It’s still early days for the project and no brands have been signed up yet. However, Jaywing has drawn over 100 client-side marketers from the likes of Pepsico, Sky, First Direct, Anne Summers and Merlin Entertainments to the Data Observatory for an up close briefing in the hope of getting some on board.

“The field of marketing is an exciting departure from our typical applications and early indications show the research has huge future potential," added Guo.

The ongoing academic research (which will be published over time) should shed some light on the complex area of neuroscience, which brands from the Post Office to Under Armour – as well as a host of agencies – have held up as a catch-all term for the task of trying to understand what really makes consumers tick and behave the way they do. However, with this comes the propensity for the “science” part to be diluted.

Speaking to The Drum, Martin Boddy - chief executive at Jaywing - explained that the key difference between what it is doing with the Data Institute versus other agency offerings is that its tests will be controlled (i.e ensuring constants in the surrounding environment, for example the room’s temperature) and contain a carefully managed sample of a target audience of at least 20 individuals for any one brand.

"Understanding and predicting the real feelings of consumers is complex, particularly given the huge number of variables involved in generating emotion. This collaboration will enable us to form a scientific framework to predict emotional responses to marketing stimuli and understand how to translate immediate response into long-term brand advocacy."

It’s also not overpromising when it comes to the tech it’s using to do this.
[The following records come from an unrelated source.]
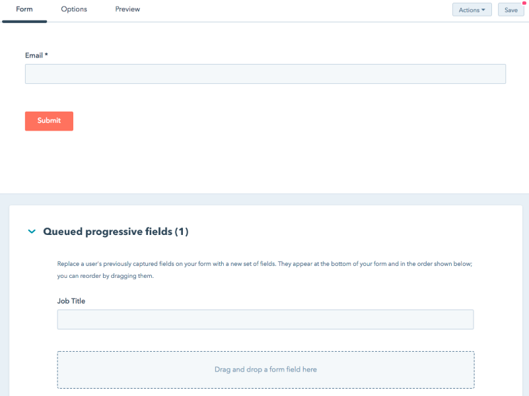
Task: Click inside the Email input field
Action: [x=264, y=73]
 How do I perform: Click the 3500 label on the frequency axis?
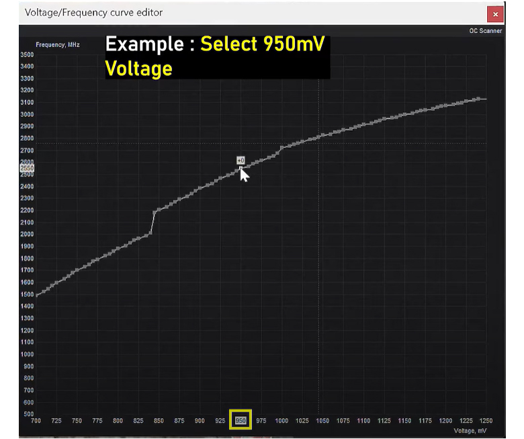click(x=28, y=54)
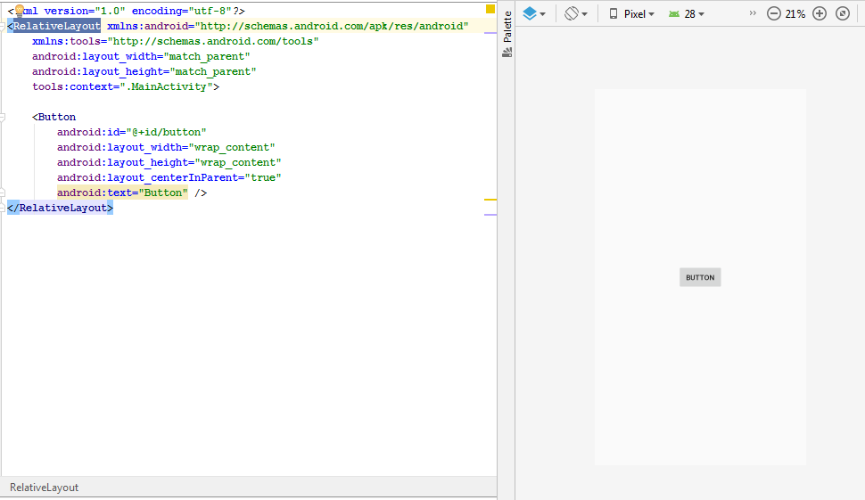Click the zoom out minus icon
Screen dimensions: 865x500
773,14
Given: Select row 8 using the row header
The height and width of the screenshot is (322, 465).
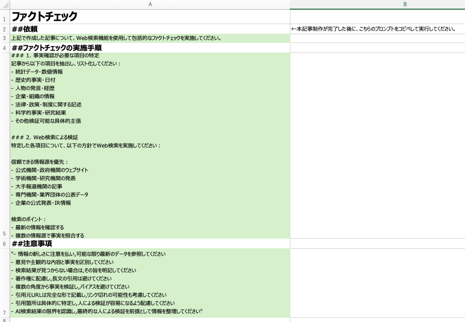Looking at the screenshot, I should click(x=4, y=320).
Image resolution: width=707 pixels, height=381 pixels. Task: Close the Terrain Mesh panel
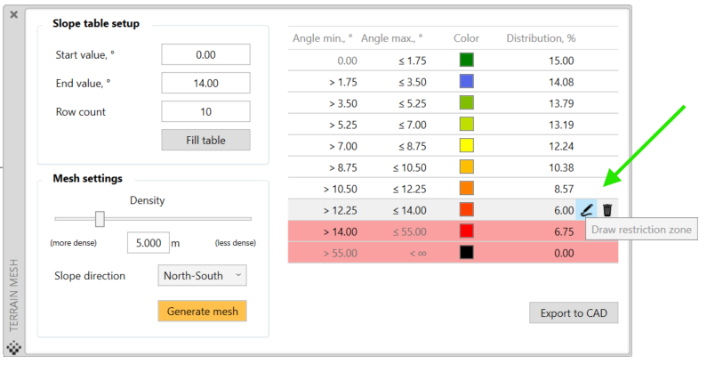pyautogui.click(x=13, y=15)
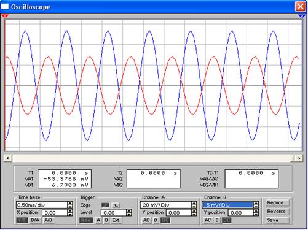Click the Reduce button
Viewport: 308px width, 230px height.
click(x=277, y=202)
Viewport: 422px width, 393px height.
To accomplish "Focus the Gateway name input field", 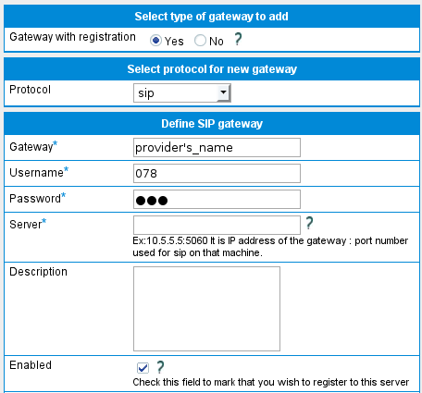I will coord(217,147).
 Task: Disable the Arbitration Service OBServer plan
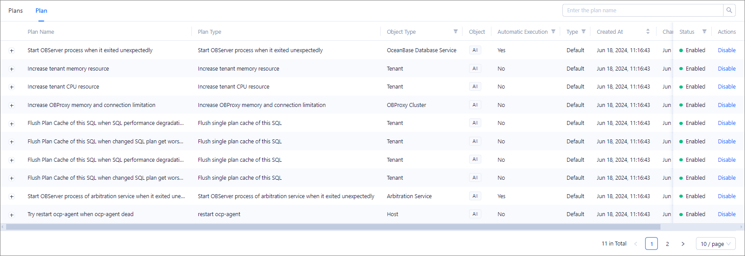click(x=727, y=196)
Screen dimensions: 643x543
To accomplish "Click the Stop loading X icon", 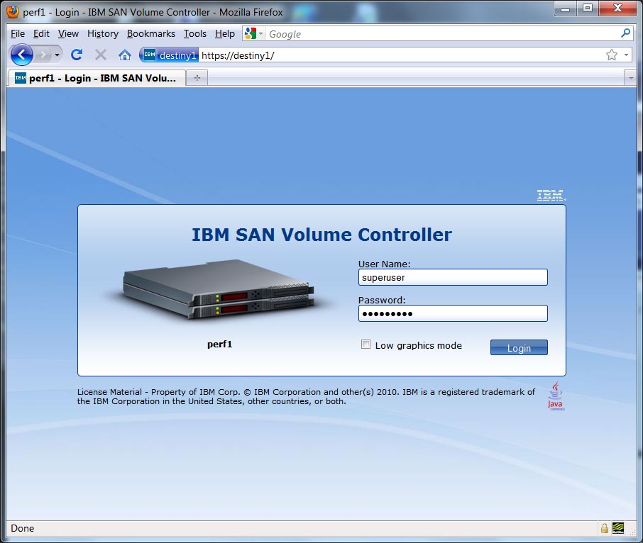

For example, while competitors may promise the ability to decipher in nuanced detail the genuine feelings towards a piece of advertising, Jaywing’s initial - and admittedly rushed - first tests are only able to show the level of “excitement” (brain activity) subjects feel at any point not whether that excitement is positive or negative.

A PHD student at the Data Institute told The Drum this is what the sensors it’s using currently are capable of, but with the rapid developments it will soon be able to soon decipher with the exact emotion.

Simultaneously, Jaywing will also be working with advertisers to organise and interpret their own data sets (no small feat when it comes to global, multi-brand companies), so that this may also be ingested by the Data Institute to layer it with the neuroscience learnings.